• [Problems]:
(1) Answer these from the match.pd passage below, one line each:
(a) Which versions of the math builtins are described as not implicit?
(b) What does mathfn_built_in return when it does not recognize the given type?
(c) What must testcases provide?
(2) Return the part of the match.pd passage between "set_builtin_decl_implicit_p (DECL_FUNCTION_CODE (op0), true);" and "(BUILT_IN_COSH BUILT_IN_EXP ...)", inclusive, copied word for word.
(3) Using the match.pd passage, explain in one to three sentences why testcases have to provide appropriate declarations.

• [Passage given]:
Not as a match.pd "C expression", no.  You'd have to work like I outlined below.

> > I also wonder why you needed the mathfn_built_in change.
>
> Because some builtins are not marked as implicit - or more specifically
> reserved in C90 and actually specified in C99.
> To be honest, I wasn't really happy with doing this, as I'm not sure of
> it's implications, so if you have a better way to do this then that
> would be much appreciated?
>  From what I can tell its the float versions of the math builtins that
> are not implicit, and these are the functions that are most commonly
> needed to narrow to.

The issue with "reserved" function is that if the program doesn't
contain a suitable prototype or a call to such function we have to
avoid introducing it ourselves.  I admit we don't have very good
solutions to this, but at gimplification time we do

      /* If we see a call to a declared builtin or see its address
         being taken (we can unify those cases here) then we can mark
         the builtin for implicit generation by GCC.  */
      if (TREE_CODE (op0) == FUNCTION_DECL
          && fndecl_built_in_p (op0, BUILT_IN_NORMAL)
          && builtin_decl_declared_p (DECL_FUNCTION_CODE (op0)))
        set_builtin_decl_implicit_p (DECL_FUNCTION_CODE (op0), true);

so for testcases you have to make sure to provide appropriate declarations.

> > If you look at other examples in match.pd you'd see you should have
> > used sth like
> >
> >   (for op (BUILT_IN_COSH BUILT_IN_EXP ...)
> >        opf (BUILT_IN_COSHF BUILT_IN_EXPF ...)
> >     (simplify
> > ...
> >        (if (types_match (type, float_type_node))
> >          (opf @2)))
> >
> > and you have to repeat this for the COSHL (long double) case
> > with appropriate opd and opf lists.  In theory, if we'd extend
> > genmatch to 'transform' builtin function kinds that could be
> > done prettier like for example with
>
> Why would this need to be the case? The code already does practially the
> same thing by matching on all the builtins and then transforming down to
> the narrowest type with the builtin_mathfn_code/mathfn_built_in combination.

Because of the issue that you have to create the calls appropriately

> >   (for op (COSH EXP ...)
> >    (simplify
> > ...
> >     (op:type @2))
> >
> > which I'd kind-of like.  Note it's not as simple as passing
> > 'type' to mathfn_built_in since that expects literal
> > double_type_node and friends but we could use a {gimple,generic}-match.c
> > private helper for that.
>
> Would "type" not be a double_type_node (or related) literal already?
> If mathfn_built_in does not recognise the given type then it will just
> spit out NULL_TREE, which is checked by:
>
>    +                 tree fn = mathfn_built_in (type, fcode, false); }
>    +           (if (fn)

• [Supplied data]:
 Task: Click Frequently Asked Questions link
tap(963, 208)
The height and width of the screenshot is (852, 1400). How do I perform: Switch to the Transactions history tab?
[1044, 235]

• [The results]:
(1)
(a) The float versions of the math builtins.
(b) NULL_TREE.
(c) Appropriate declarations.

(2)
set_builtin_decl_implicit_p (DECL_FUNCTION_CODE (op0), true);

so for testcases you have to make sure to provide appropriate declarations.

> > If you look at other examples in match.pd you'd see you should have
> > used sth like
> >
> >   (for op (BUILT_IN_COSH BUILT_IN_EXP ...)

(3) The compiler must avoid introducing a "reserved" function unless the program contains a suitable prototype for it or a call to it. At gimplification time, a builtin is marked for implicit generation only when a call to a declared builtin is seen or its address is taken.